Suspected Islamic militants beheaded a 60-year-old Buddhist laborer in Thailand's south in the second such slaying to avenge the deaths of 87 Muslims at the hands of security forces last month, police said yesterday.
Meanwhile, Prime Minister Thaksin Shinawatra said the insurgents in the Muslim-majority southern provinces are arming themselves by stealing guns that the government originally handed out to local officials to fight the militants.
At least 87 Muslim protesters died on Oct. 25 when security forces cracked down on a violent demonstration outside a police station in Narathiwat's Tak Bai district. Most of the victims suffocated or were crushed after they were arrested and crammed into army trucks.
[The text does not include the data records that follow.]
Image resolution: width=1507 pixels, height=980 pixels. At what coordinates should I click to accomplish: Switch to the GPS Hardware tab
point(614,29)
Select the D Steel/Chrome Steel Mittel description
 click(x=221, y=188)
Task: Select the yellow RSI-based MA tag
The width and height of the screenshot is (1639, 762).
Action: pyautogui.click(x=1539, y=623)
The crackdown triggered a new round of violence in the south, which is the only Muslim-majority region in mostly Buddhist Thailand and where a deadly separatist insurgency has simmered for years. More than 500 people have been killed this year.
Yesterday, the decapitated body of Kaew, 60, was found in a hut at the rubber plantation where he worked in Changpeuk village in Narathiwat province, said police Lieutenant Boonserm Klaewatee. The victims's surname was not available.
Kaew's head had been slashed repeatedly, apparently by a machete, he said.
Police found four handwritten letters with the body that threatened more attacks.
"This is not enough," one them read. "More will be killed in revenge for the innocents that were killed in the Tak Bai massacre."
Kaew is the third Buddhist man to be beheaded by suspected insurgents this year and the second apparently in retaliation for the Tak Bai incident. The head of a Buddhist village leader in Narathiwat was found Nov. 2.
Earlier Tuesday, a Buddhist couple -- Srinuan Chindai and his wife Korn -- were slain by a motorcycle-riding gunman in the Banangstar district of nearby Yala province, said police Lieutenant Colonel Jakarin Bampensamai.
Hours before, groups of three to four masked men stormed the houses of village security guards and chiefs in Pattani province and stole 10 shotguns, said police Major General Thanachareon Suwanno. Nobody was injured in the raid, he said.
The insurgents, who have previously been thought to be poorly organized and often armed only with machetes and home-made bombs, have launched a series of raids this year on military installations and other places where weapons are stored.
More than 500 guns -- mostly assault rifles -- rocket-propelled grenades and tonnes of dynamite and fertilizer used for bombs have been stolen since January.
"They will use these stolen guns to kill innocent people," Thaksin told reporters yesterday. "At least four or five innocent people have been killed every day. The lives of innocent people are in serious danger."
Separatists are active in Yala, Pattani and Narathiwat -- the only predominantly Muslim provinces in largely Buddhist Thailand -- in the early 1970s, but disbanded after a government amnesty in the 1980s.